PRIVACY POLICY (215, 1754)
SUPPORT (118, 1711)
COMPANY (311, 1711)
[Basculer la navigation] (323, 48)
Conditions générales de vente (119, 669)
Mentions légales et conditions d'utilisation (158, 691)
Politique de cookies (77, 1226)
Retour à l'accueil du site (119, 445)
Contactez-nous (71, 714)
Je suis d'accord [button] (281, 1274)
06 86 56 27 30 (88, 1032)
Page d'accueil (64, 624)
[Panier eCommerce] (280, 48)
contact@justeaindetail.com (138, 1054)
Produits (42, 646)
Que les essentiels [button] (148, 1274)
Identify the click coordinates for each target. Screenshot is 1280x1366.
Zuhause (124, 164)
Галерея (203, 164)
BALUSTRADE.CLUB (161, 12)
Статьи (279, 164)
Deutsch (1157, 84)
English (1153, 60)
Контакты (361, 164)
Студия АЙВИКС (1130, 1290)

* * *

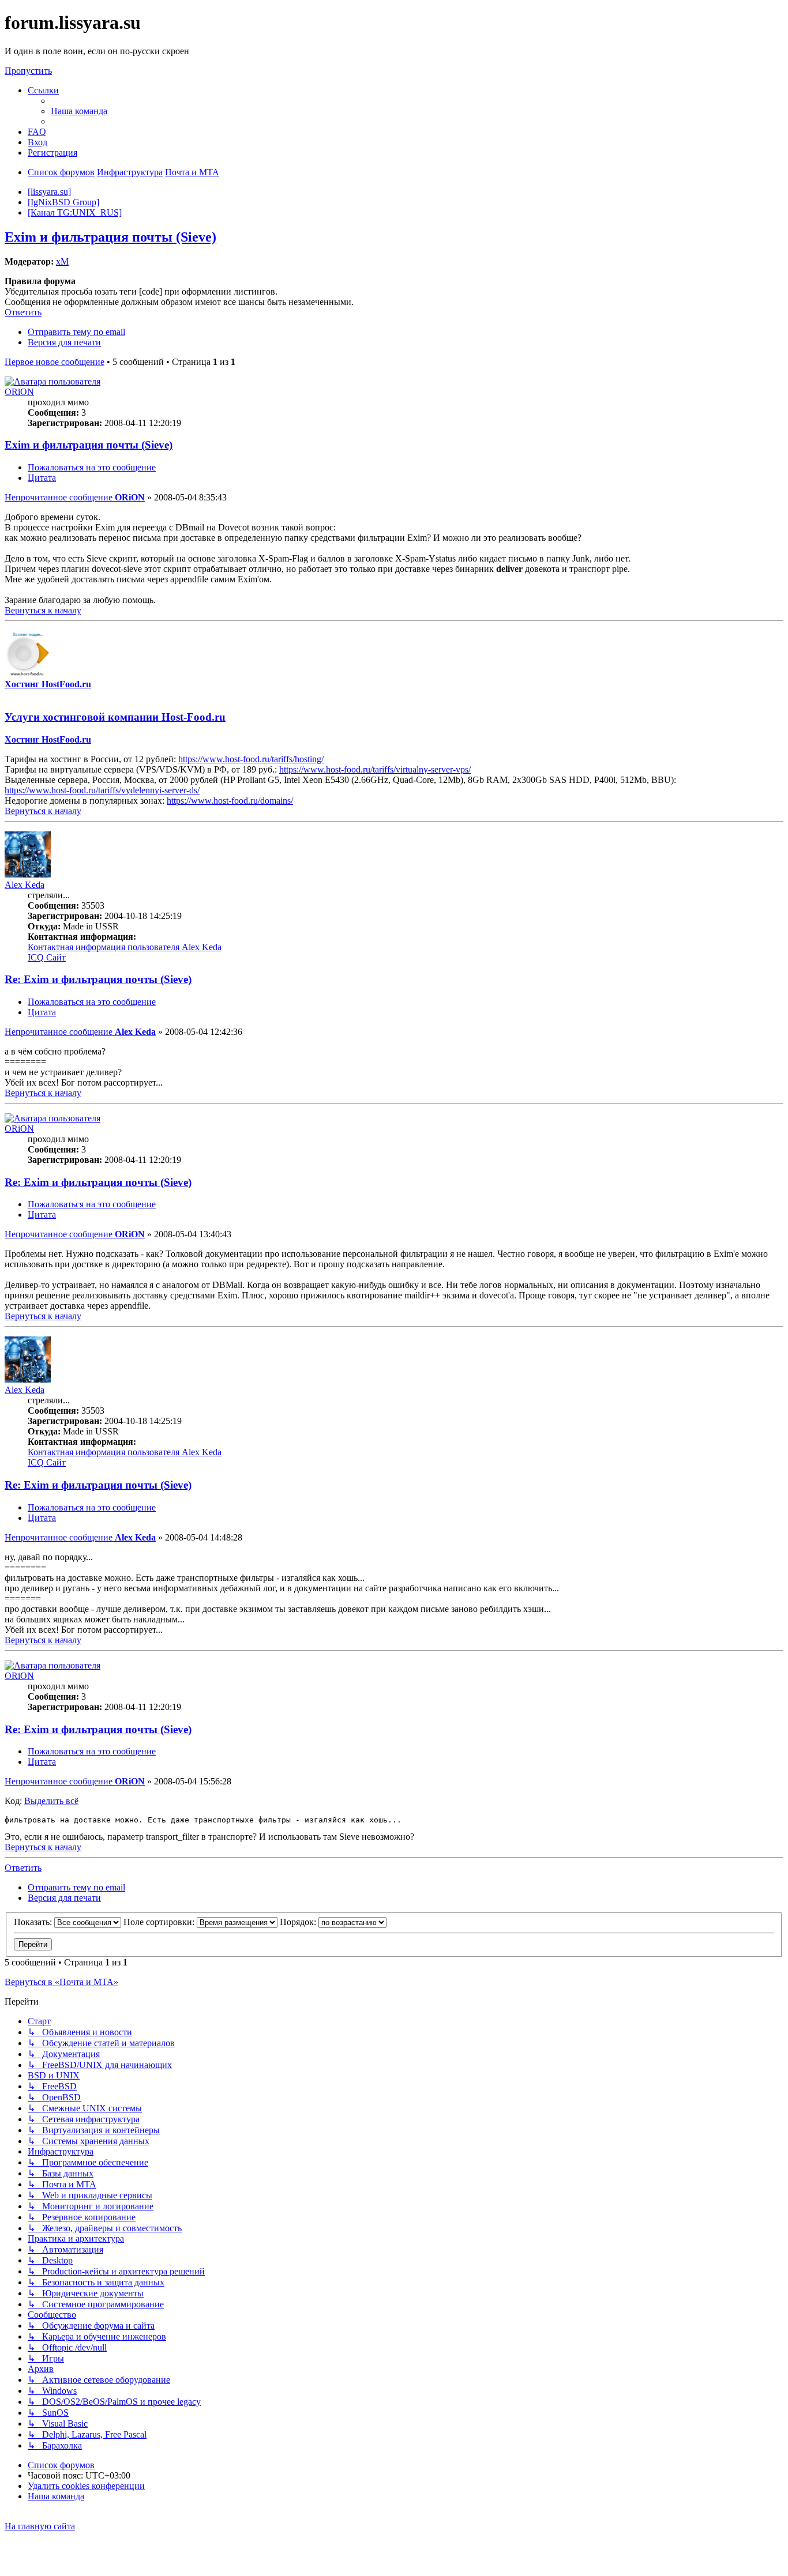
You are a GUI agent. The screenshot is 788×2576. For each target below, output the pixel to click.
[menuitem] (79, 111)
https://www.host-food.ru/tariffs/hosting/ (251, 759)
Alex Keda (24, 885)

**Problem requirements**. Could you set down, word for word, only the lines above from the line with "[Basculer la navigation] (323, 48)" to the line with "Deutsch (1157, 84)", including both?

**Task solution**.
[Basculer la navigation] (323, 48)
Conditions générales de vente (119, 669)
Mentions légales et conditions d'utilisation (158, 691)
Politique de cookies (77, 1226)
Retour à l'accueil du site (119, 445)
Contactez-nous (71, 714)
Je suis d'accord [button] (281, 1274)
06 86 56 27 30 (88, 1032)
Page d'accueil (64, 624)
[Panier eCommerce] (280, 48)
contact@justeaindetail.com (138, 1054)
Produits (42, 646)
Que les essentiels [button] (148, 1274)
Identify the click coordinates for each target. Screenshot is 1280x1366.
Zuhause (124, 164)
Галерея (203, 164)
BALUSTRADE.CLUB (161, 12)
Статьи (279, 164)
Deutsch (1157, 84)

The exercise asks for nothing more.